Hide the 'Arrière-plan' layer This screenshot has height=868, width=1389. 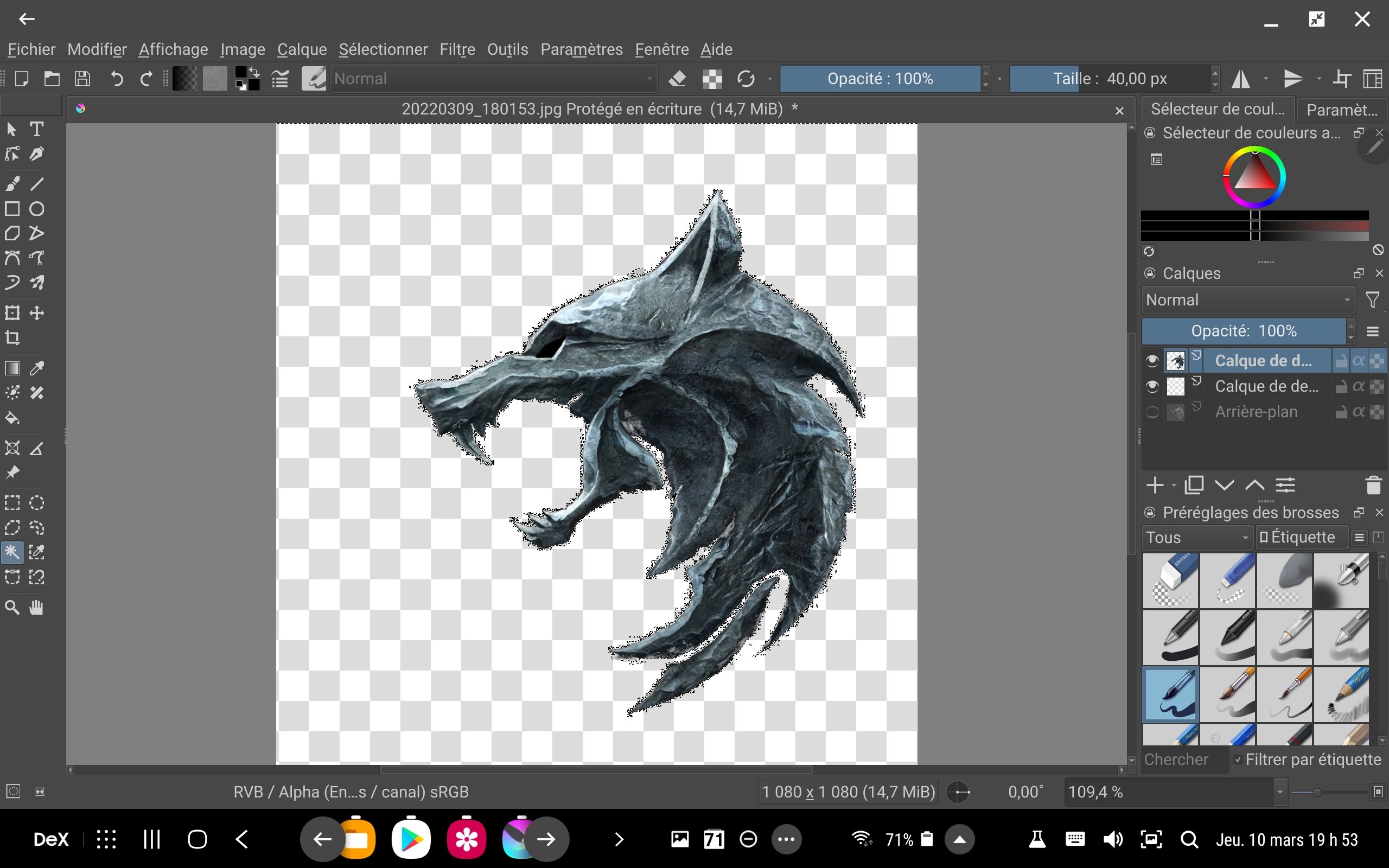pyautogui.click(x=1152, y=412)
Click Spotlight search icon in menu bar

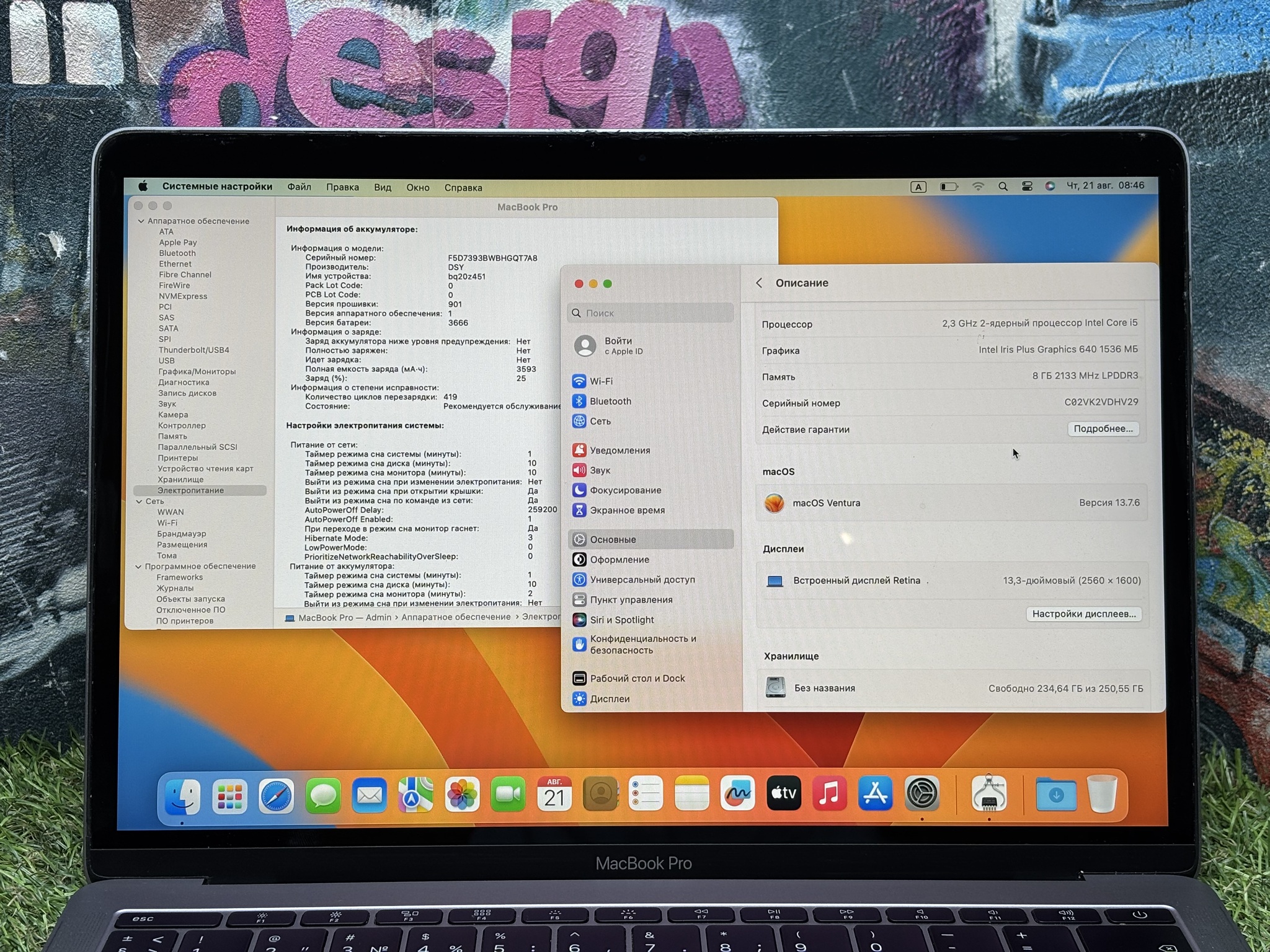(1003, 186)
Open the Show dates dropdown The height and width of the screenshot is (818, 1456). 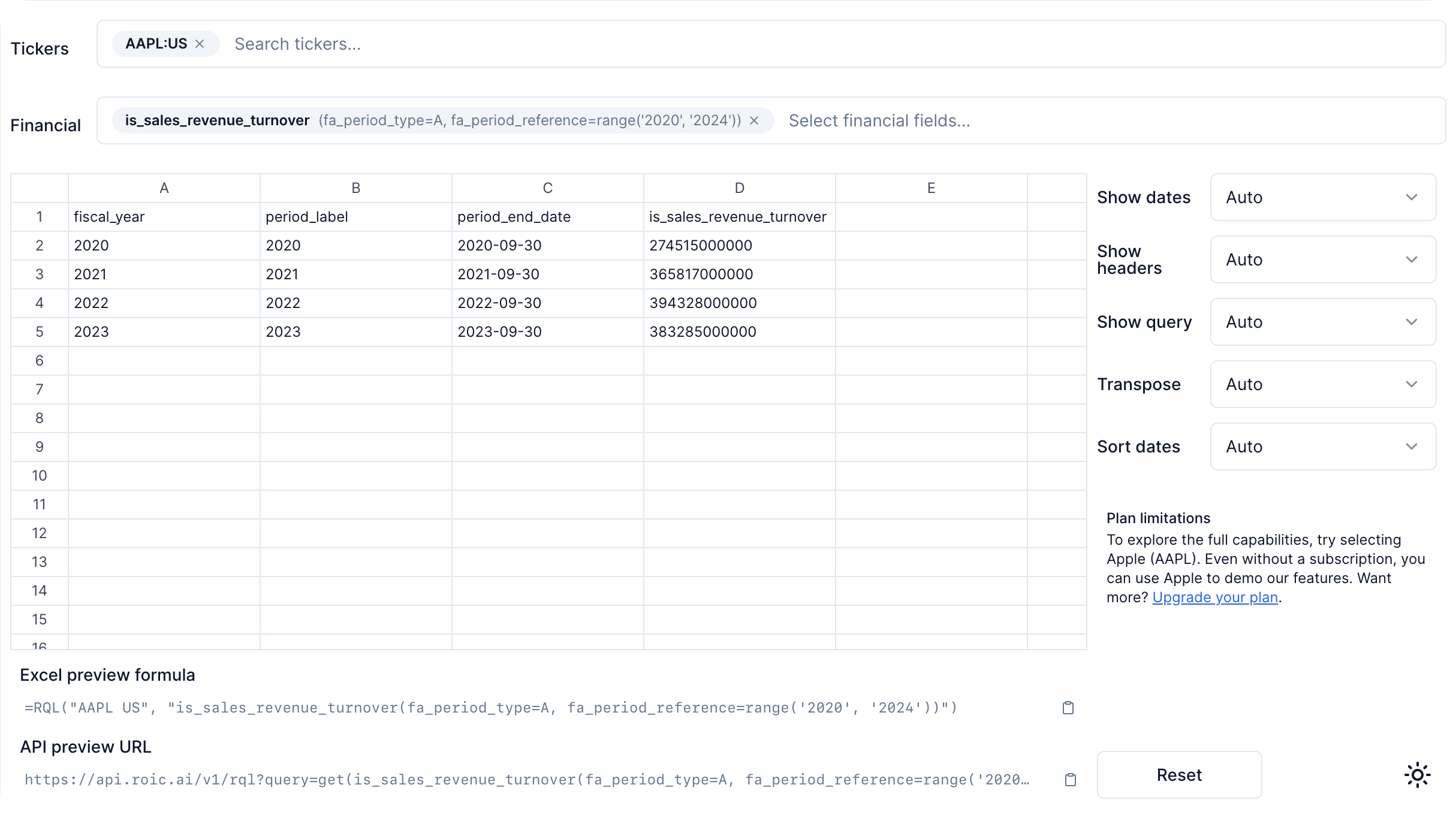tap(1322, 197)
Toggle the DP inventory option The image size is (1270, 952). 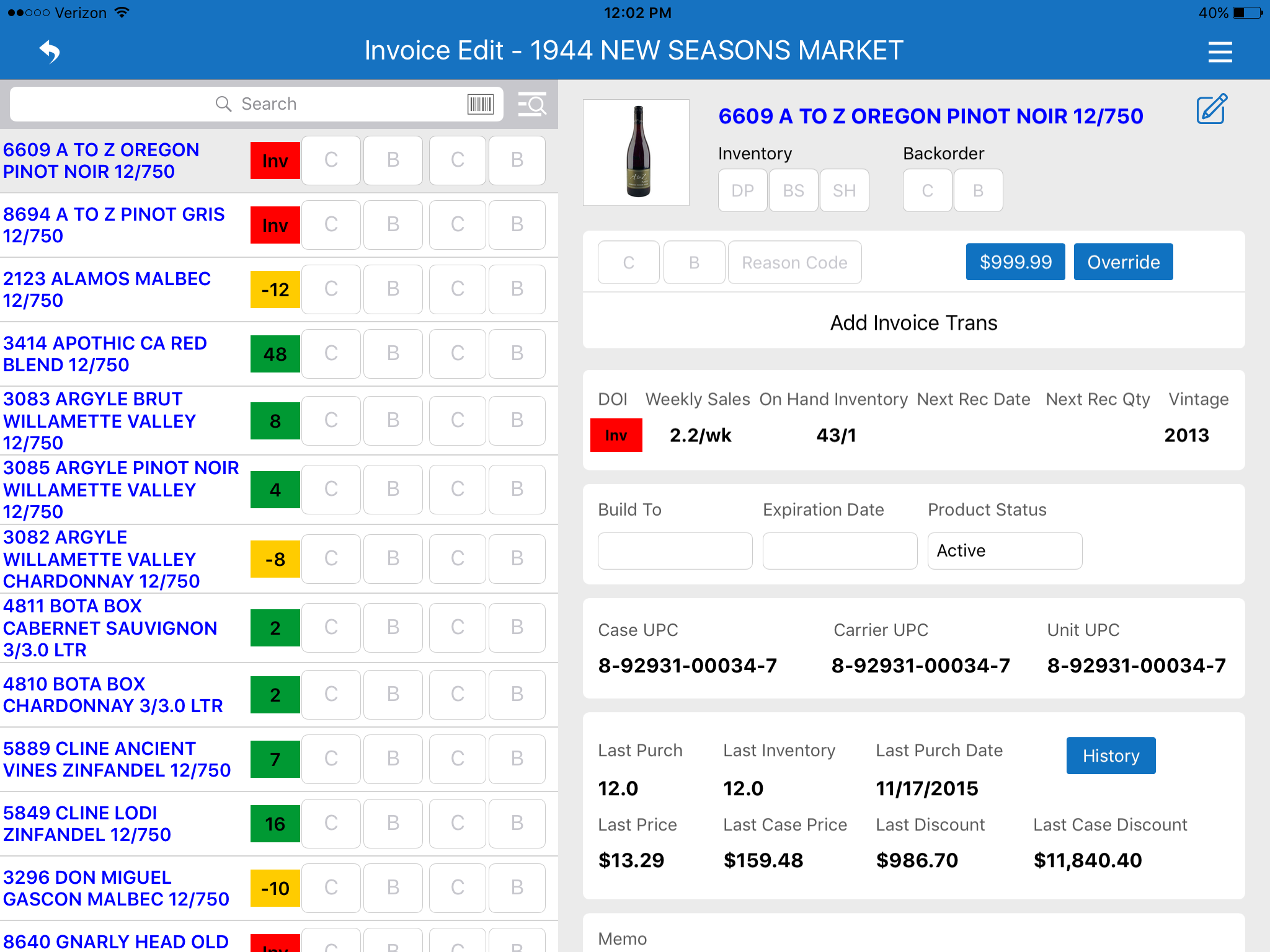(742, 190)
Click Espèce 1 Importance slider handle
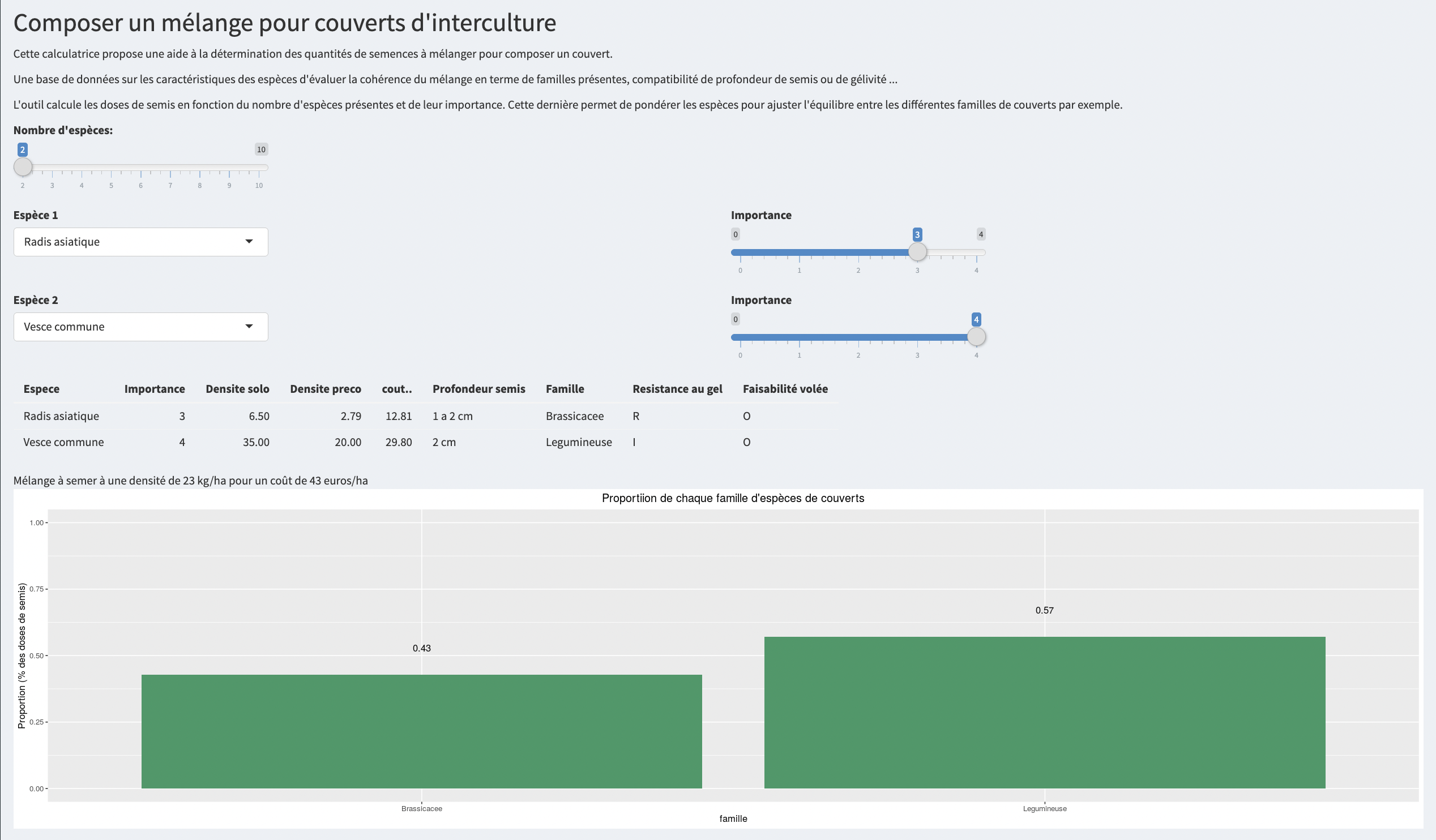This screenshot has width=1436, height=840. [917, 252]
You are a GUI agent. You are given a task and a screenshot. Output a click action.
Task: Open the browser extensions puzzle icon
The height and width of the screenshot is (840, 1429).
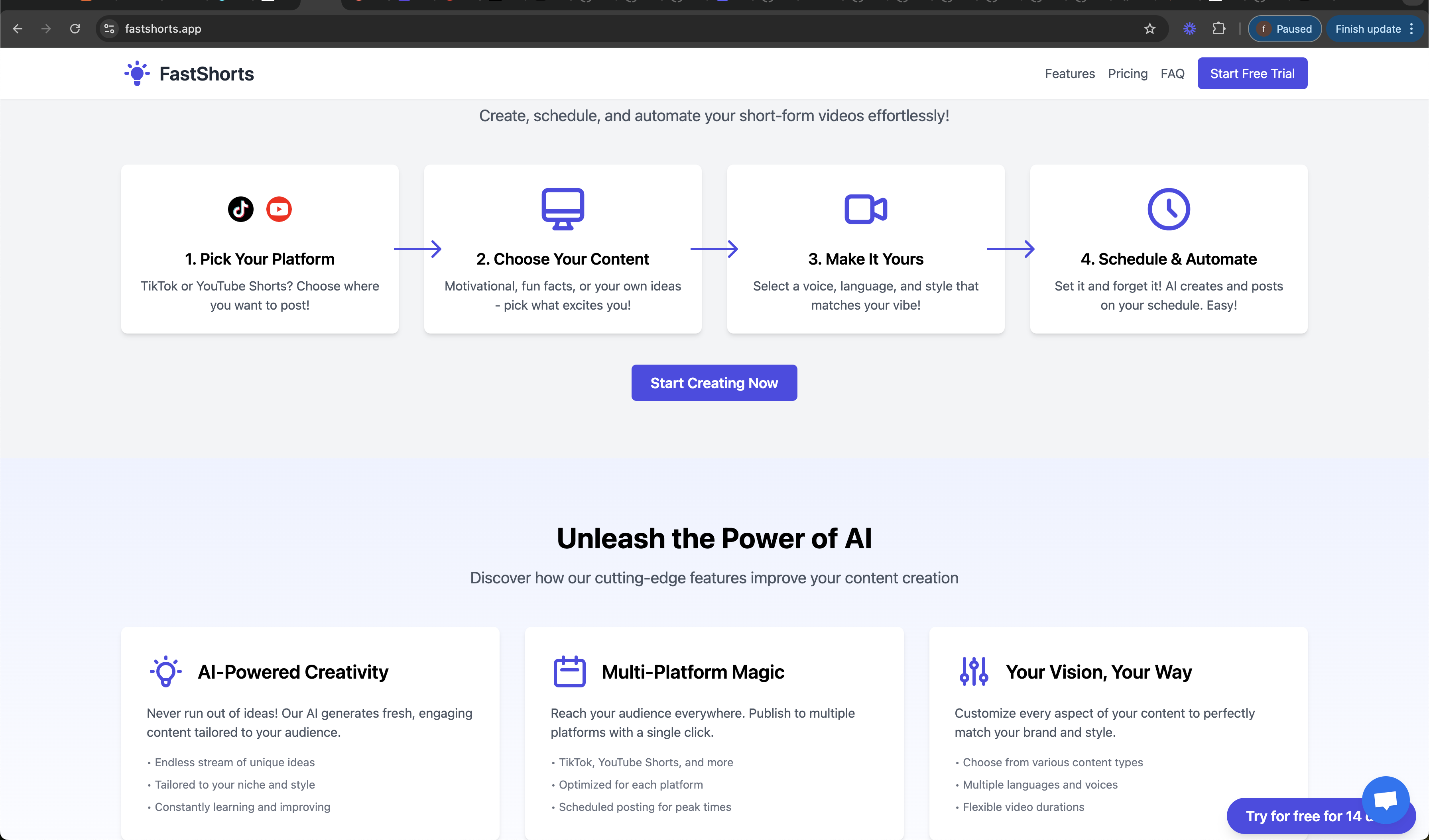(1218, 29)
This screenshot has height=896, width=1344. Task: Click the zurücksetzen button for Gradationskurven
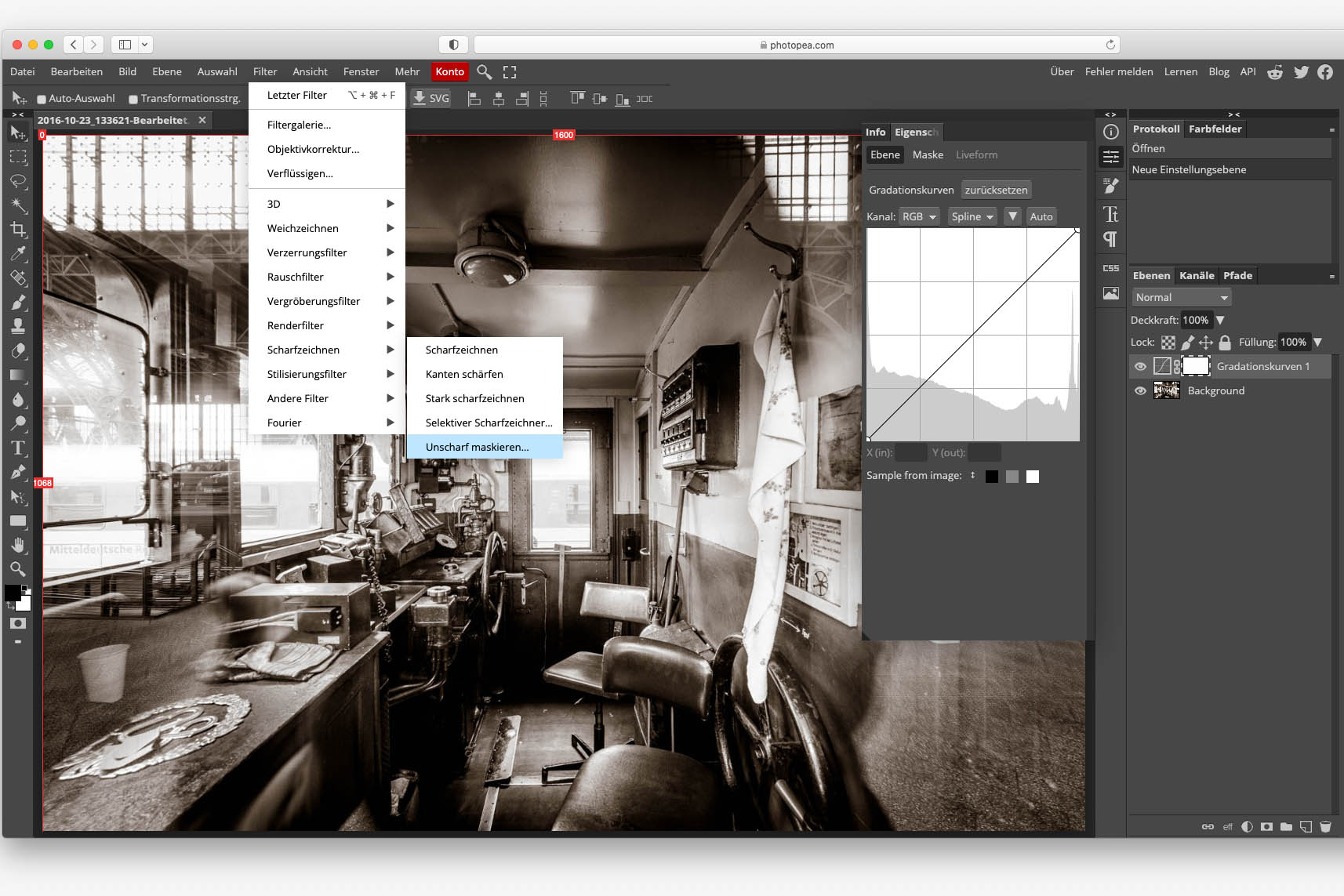[x=996, y=189]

Task directions:
Everything from the line with "Click Espèce 1 Importance slider handle" through the last line of the listing should be retyped exactly, with both end lines kept and the pictures left out.

Solution:
Click Espèce 1 Importance slider handle
This screenshot has width=1436, height=840. [917, 252]
You are a GUI agent. You are given a task and a screenshot. Output a click action.
Task: Open the browser extensions puzzle icon
The height and width of the screenshot is (840, 1429).
(1218, 29)
This screenshot has height=896, width=1344. Task: Click the zurücksetzen button for Gradationskurven
[x=996, y=189]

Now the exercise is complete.